Currently, rheumatic diseases such as rheumatoid arthritis (RA), ankylosing spondylitis (AS), psoriatic arthritis, and juvenile idiopathic arthritis are the most frequent causes (70%) of AA amyloidosis. The reported prevalence of amyloidosis in RA ranges from 7%-26%. [24]  The rates vary by the diagnostic procedure used (that is, autopsy, kidney biopsy or subcutaneous fat aspiration), the clinical status (preclinical or symptomatic disease), and the type of study (case series or population-based study).

The most common cause of renal involvement in ankylosing spondylitis (AS) is AA amyloidosis (62%), followed by IgA nephropathy (30%). [25] Although its prevalence might be in decline, renal AA amyloidosis is a serious complication of AS, with a median survival time after onset of dialysis of 2.37 years, and with a 5-year survival rate of only 30%.

In Japanese people, in whom the SAA 1.5 allele is far more common than in whites (37.4% vs 5.3%), the 1.5 allele is enriched among patients with RA and amyloidosis. Individuals with RA and a single 1.5 gene have twice the risk for developing amyloid as those with no 1.5 alleles. People who are homozygous for the 1.5 allele have a relative risk of 4.48 compared with those with RA who lack any 1.5 alleles. The mechanism of the association may reside in the fact that the SAA 1.5 allele is associated with higher SAA levels in Japanese patients. The duration of the inflammatory disease prior to the development of amyloidosis appeared to be inversely related to the dose of the allele. [26]

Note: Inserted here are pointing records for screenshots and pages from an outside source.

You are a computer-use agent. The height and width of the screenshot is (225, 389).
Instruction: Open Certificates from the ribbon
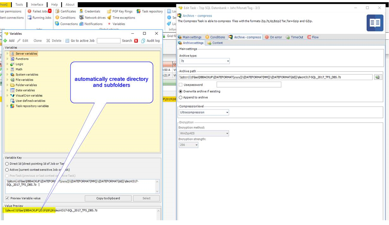click(58, 11)
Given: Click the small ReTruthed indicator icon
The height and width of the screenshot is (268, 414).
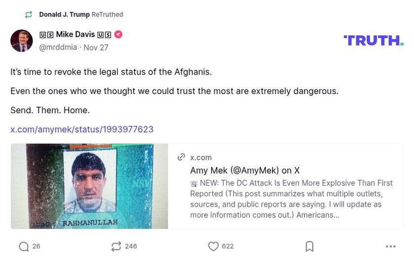Looking at the screenshot, I should (x=29, y=15).
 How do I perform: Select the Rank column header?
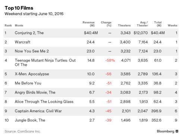tap(8, 25)
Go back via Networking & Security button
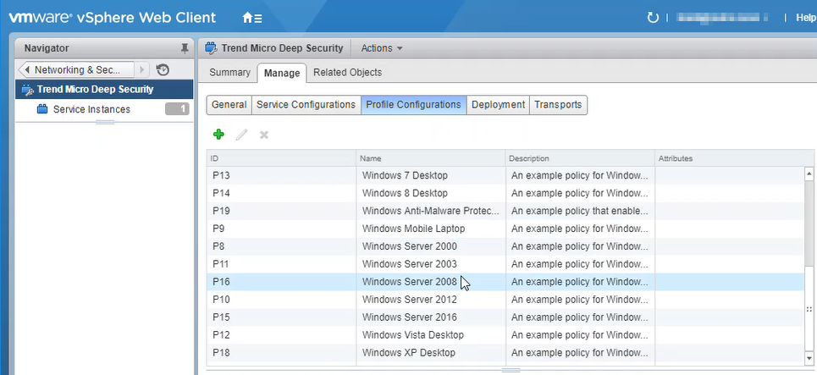 pyautogui.click(x=76, y=70)
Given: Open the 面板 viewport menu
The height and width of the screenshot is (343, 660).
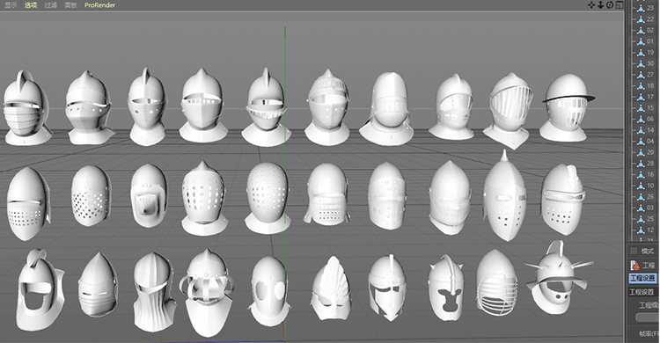Looking at the screenshot, I should (x=70, y=5).
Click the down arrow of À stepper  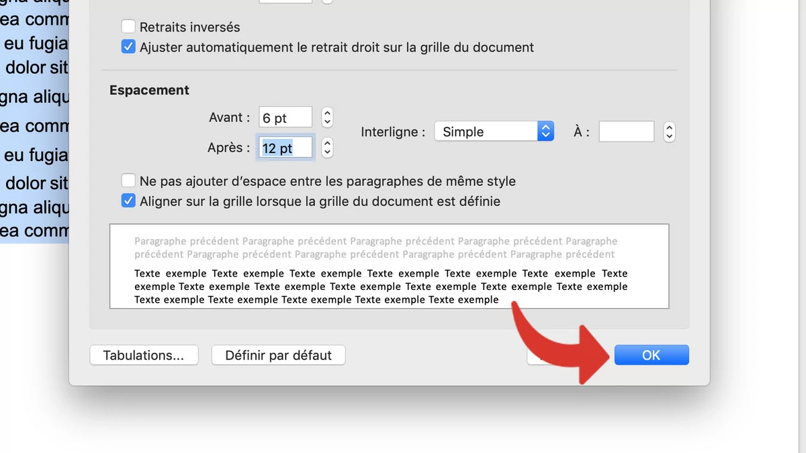click(669, 137)
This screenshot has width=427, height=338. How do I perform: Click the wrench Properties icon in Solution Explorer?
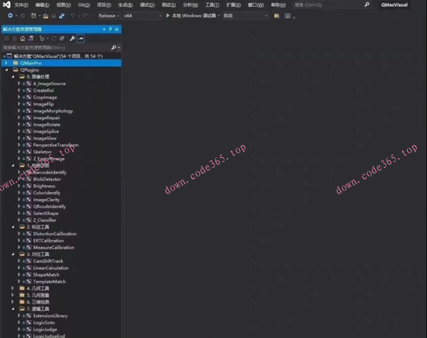(x=72, y=38)
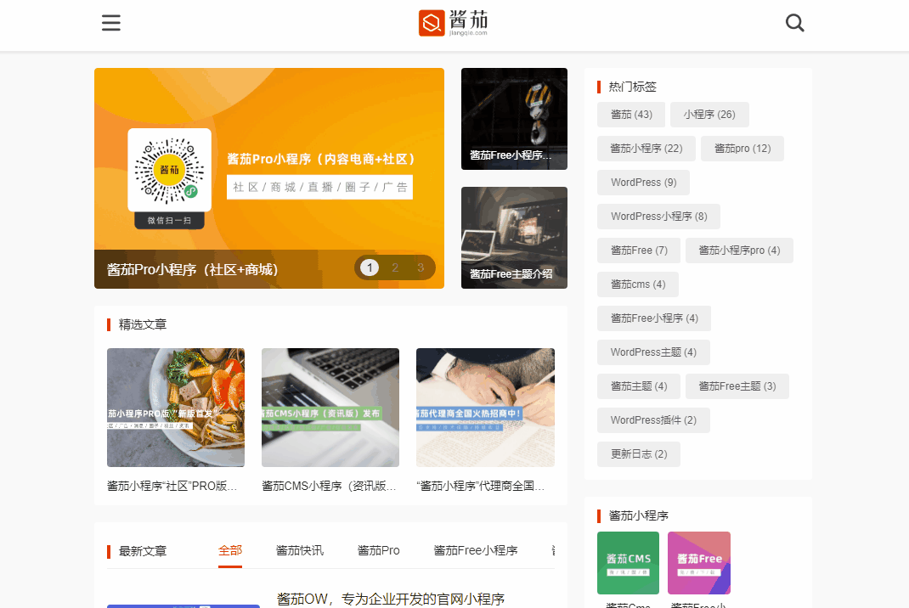Open the 酱茄Free mini-program icon
The width and height of the screenshot is (909, 608).
698,562
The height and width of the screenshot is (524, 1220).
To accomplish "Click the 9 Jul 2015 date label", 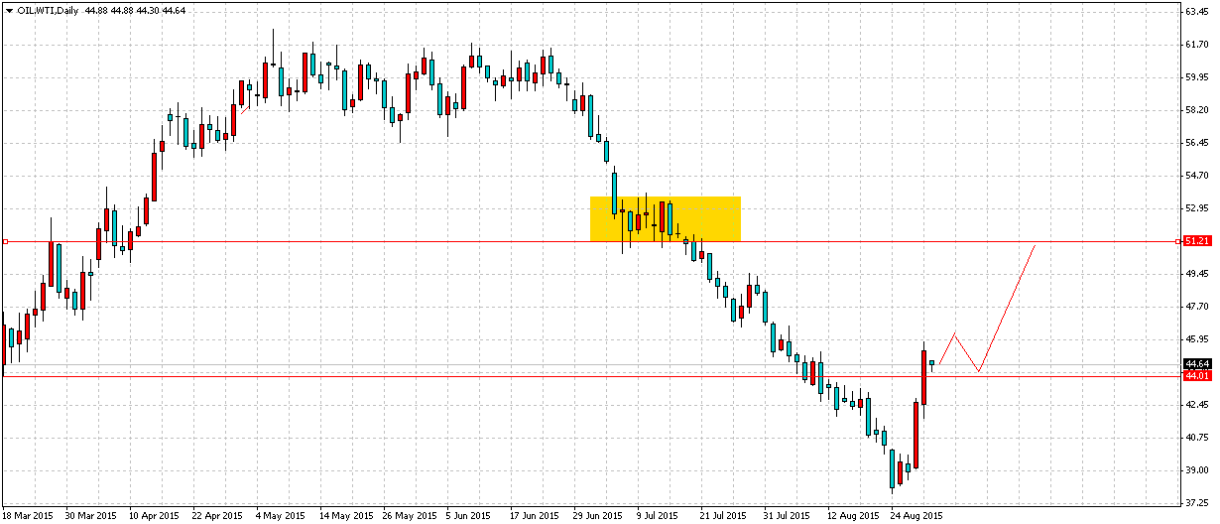I will point(657,516).
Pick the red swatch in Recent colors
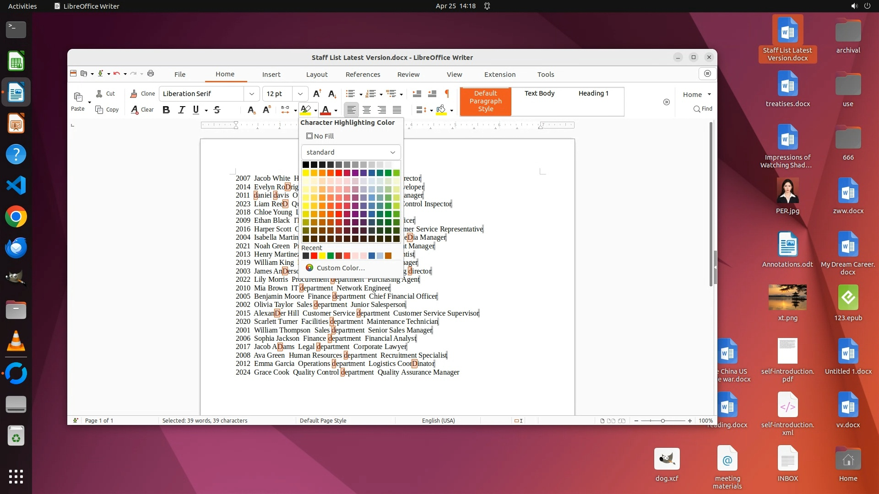The height and width of the screenshot is (494, 879). click(x=314, y=256)
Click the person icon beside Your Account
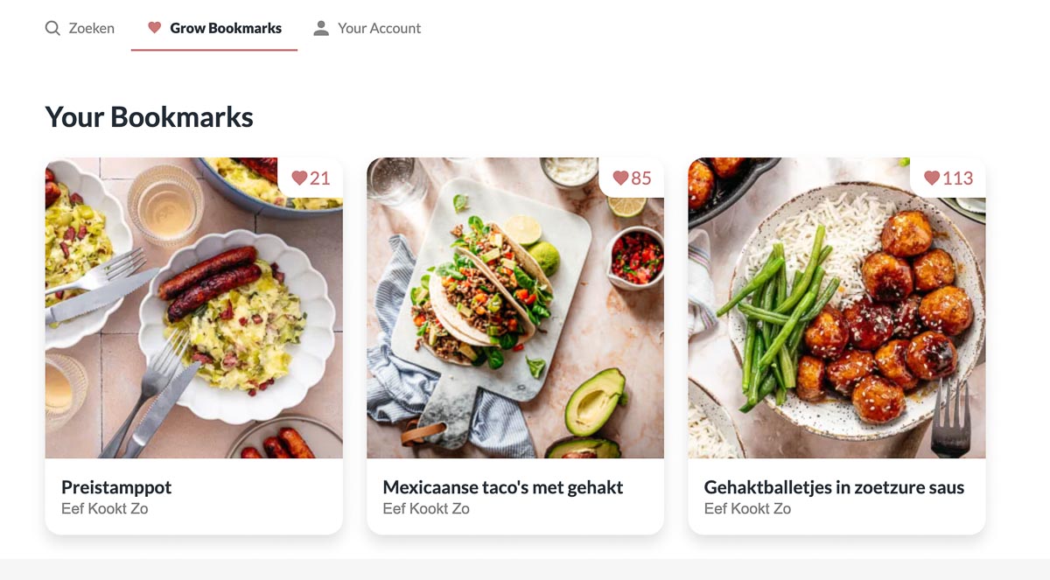This screenshot has width=1050, height=580. (320, 27)
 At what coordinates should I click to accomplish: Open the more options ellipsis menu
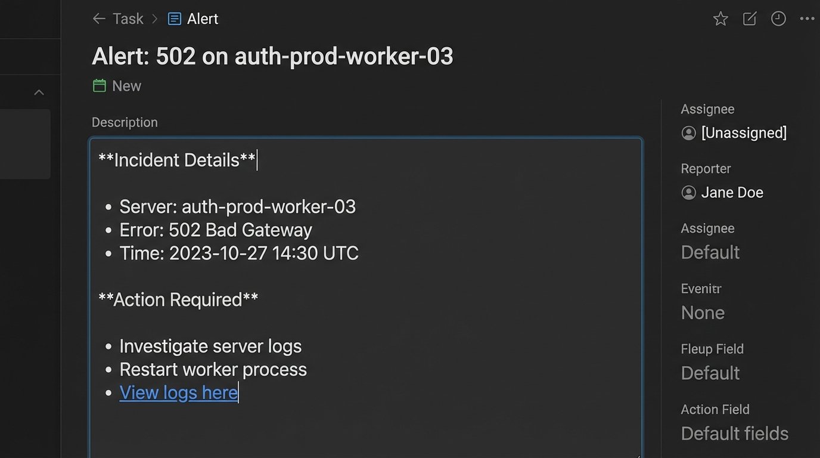[807, 19]
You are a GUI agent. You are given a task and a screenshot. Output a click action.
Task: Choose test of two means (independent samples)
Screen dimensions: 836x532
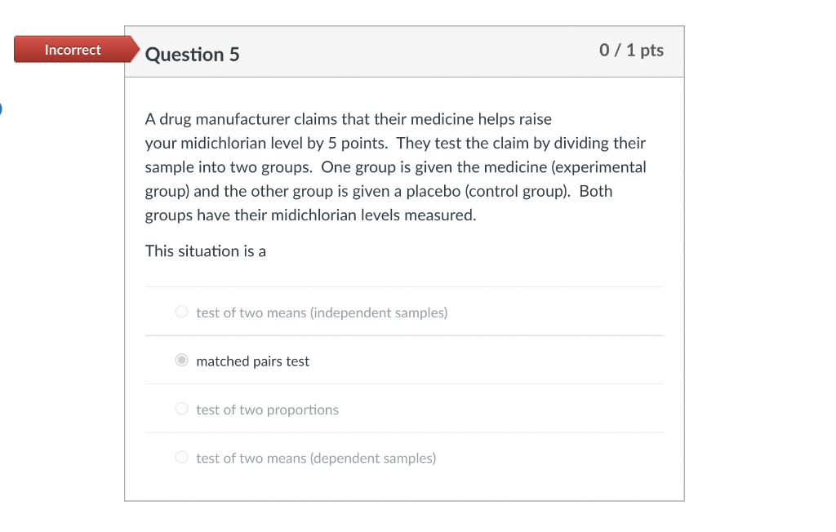click(x=181, y=312)
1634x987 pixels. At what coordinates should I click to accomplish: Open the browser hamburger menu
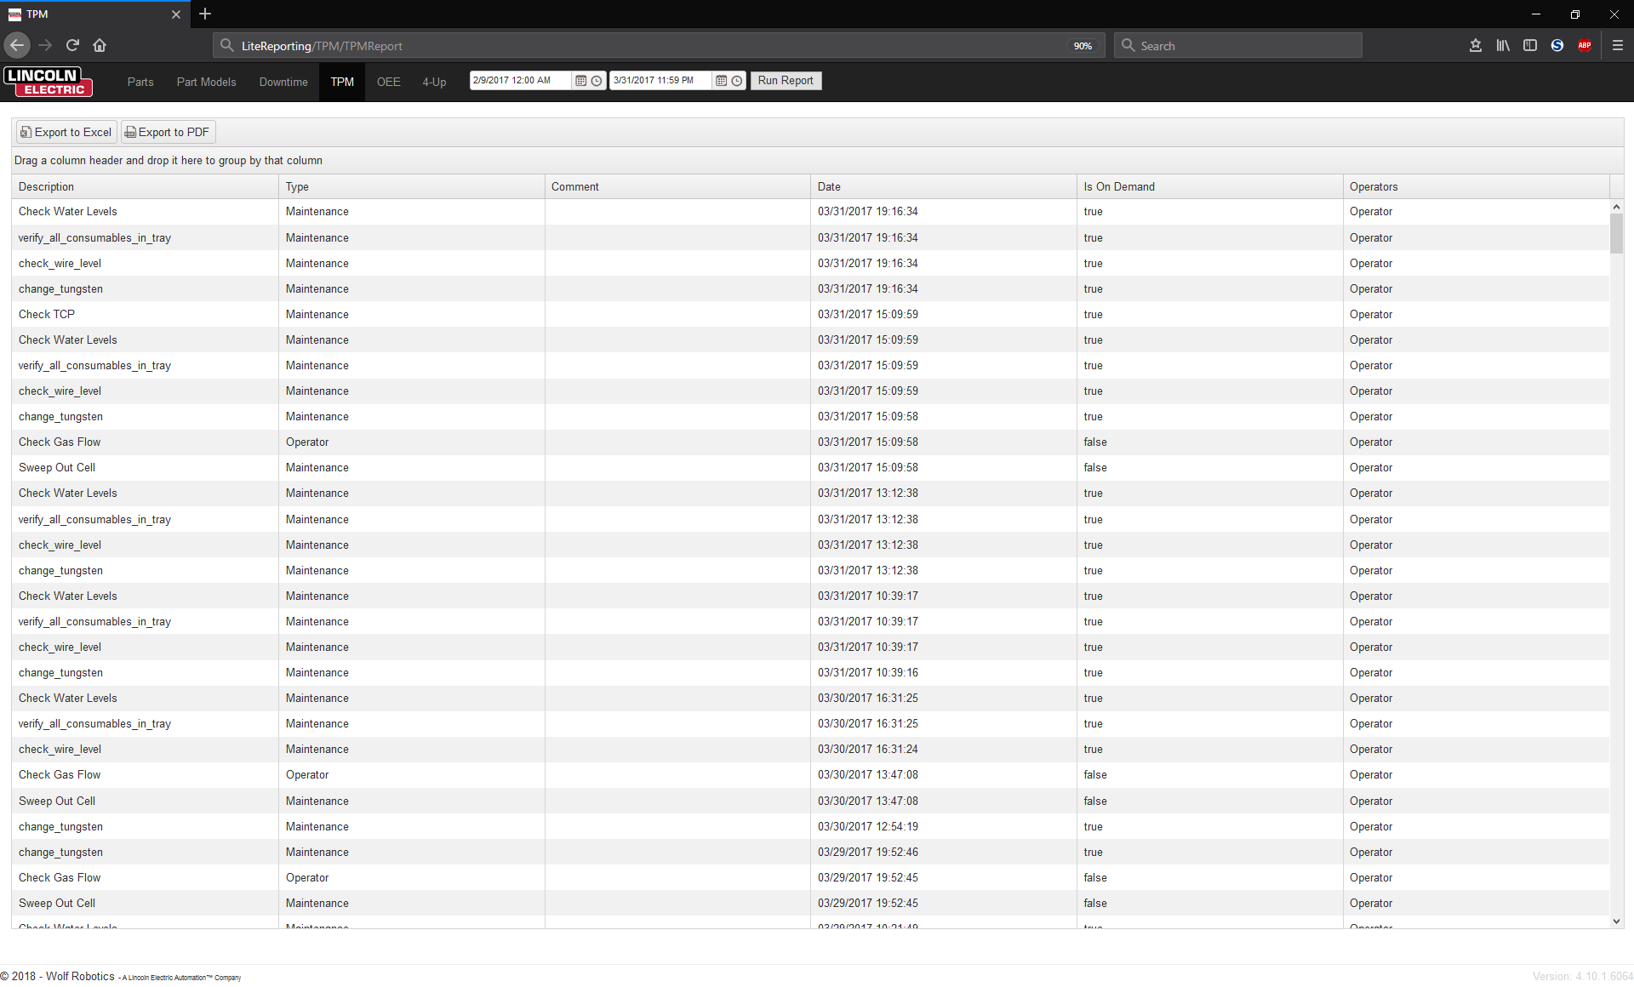click(1618, 45)

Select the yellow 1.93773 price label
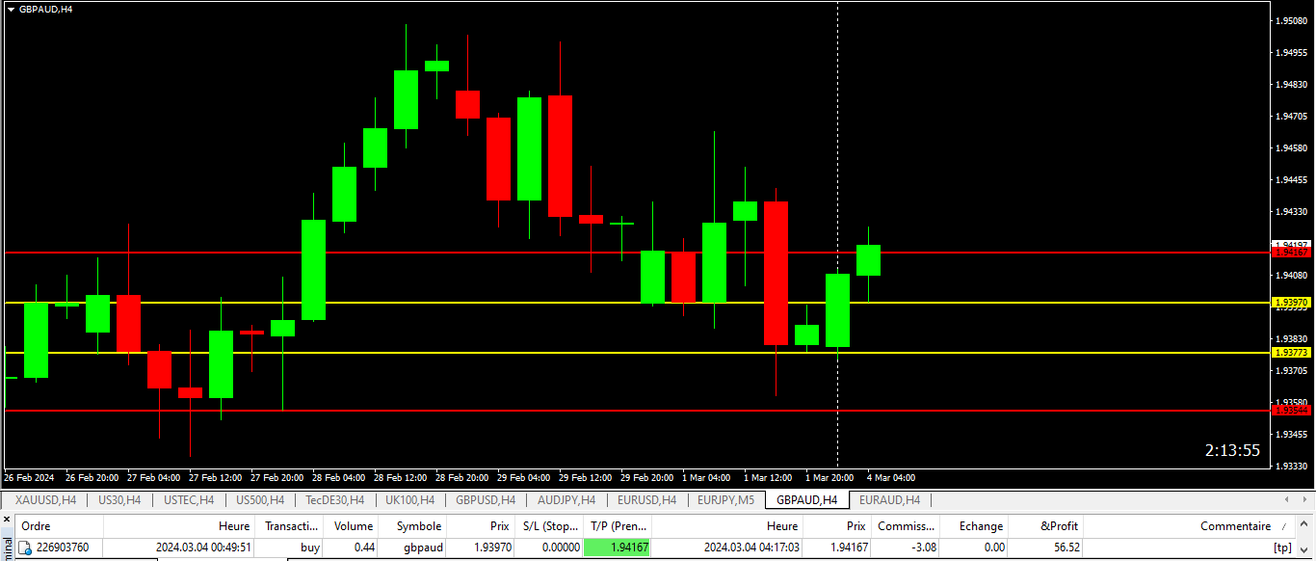point(1292,353)
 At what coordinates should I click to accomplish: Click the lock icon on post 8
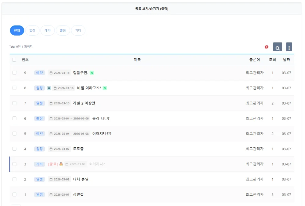click(49, 88)
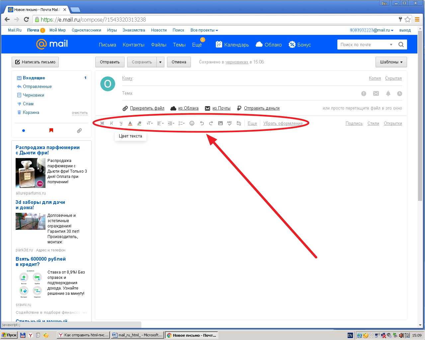
Task: Insert a picture using the image icon
Action: [x=220, y=123]
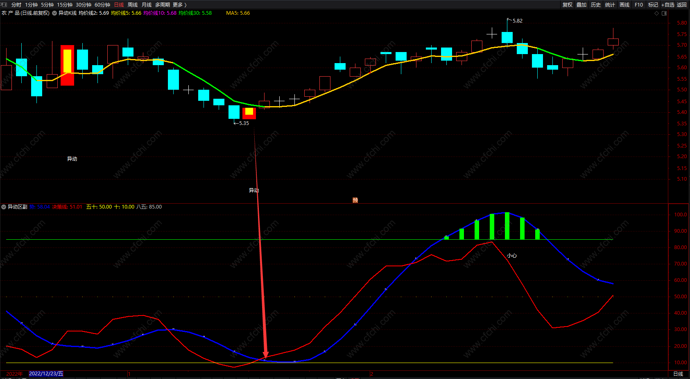Screen dimensions: 690x379
Task: Click the 标记 mark tool
Action: pos(653,5)
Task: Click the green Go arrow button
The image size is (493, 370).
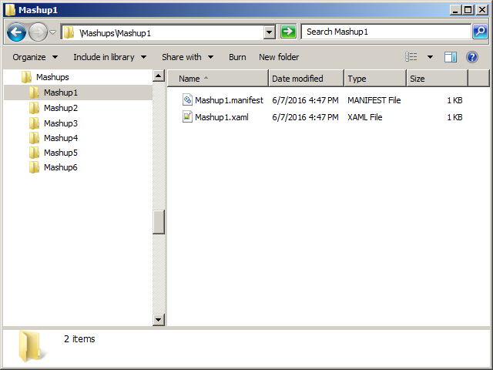Action: pos(288,32)
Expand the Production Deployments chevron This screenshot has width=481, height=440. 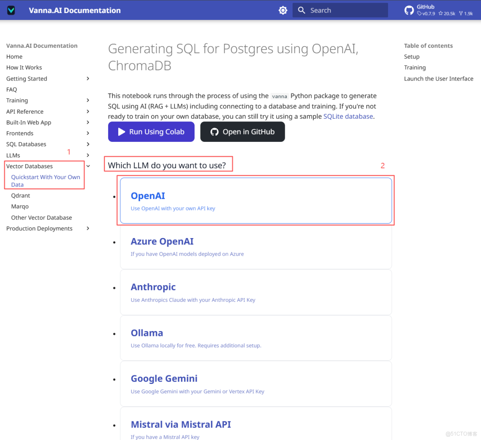[88, 228]
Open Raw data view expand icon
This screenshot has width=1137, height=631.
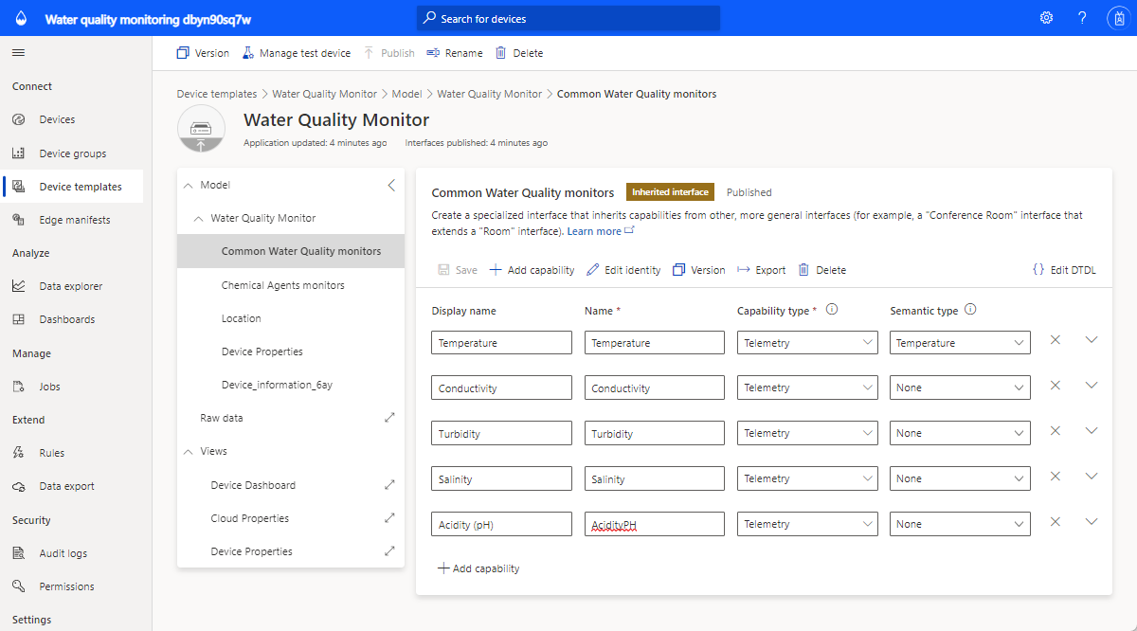pos(388,418)
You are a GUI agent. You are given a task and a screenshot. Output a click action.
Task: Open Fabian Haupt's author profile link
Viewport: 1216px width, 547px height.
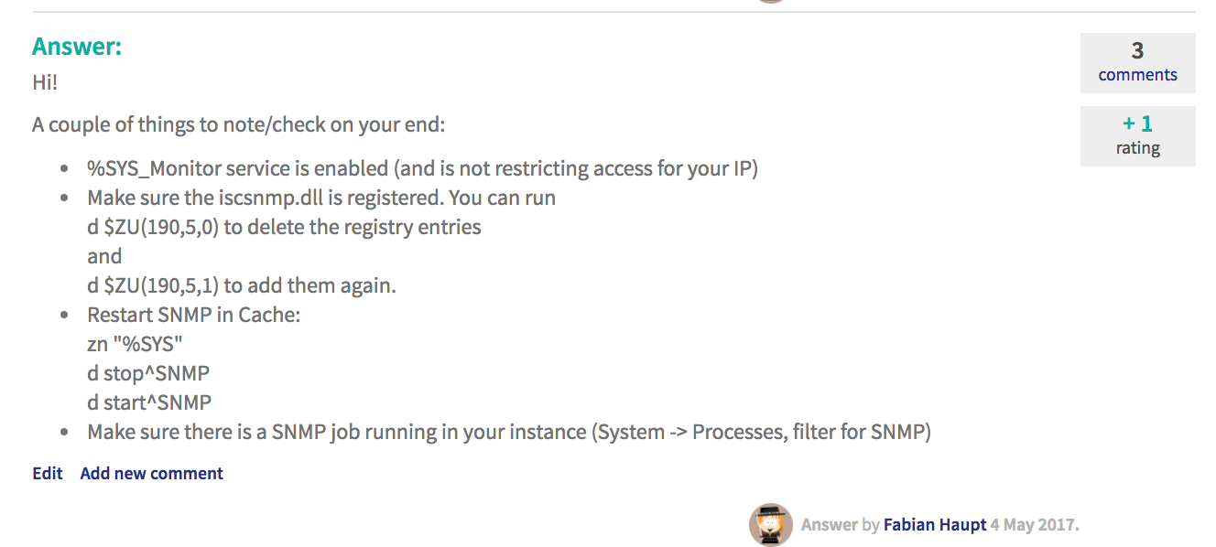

In the United States, AA amyloidosis is more common in females, reflecting the fact that the major predisposing disease, RA, is predominantly a disorder of younger women and middle-aged men; hence, women are apt to have the disease for a longer period than men.

Despite the statistical female predominance in terms of overall numbers of AA amyloidosis cases, males seem to have an earlier average age of onset. FMF is more common in males than in females (male-to-female ratio, 60:40), but the frequency of renal amyloidosis in people who are affected appears to be similar.

The age of onset of amyloidosis is related to the age of onset of the inflammatory disease, its severity, and the duration of the disease within the constraints imposed by the alleles of SAA carried by the patient. Thus, in the course of juvenile rheumatoid arthritis (JRA), amyloidosis occurs in teenagers. When it is a consequence of adult RA, it develops in late middle age. In the course of inadequately treated FMF, the renal amyloidosis is also of relatively early onset.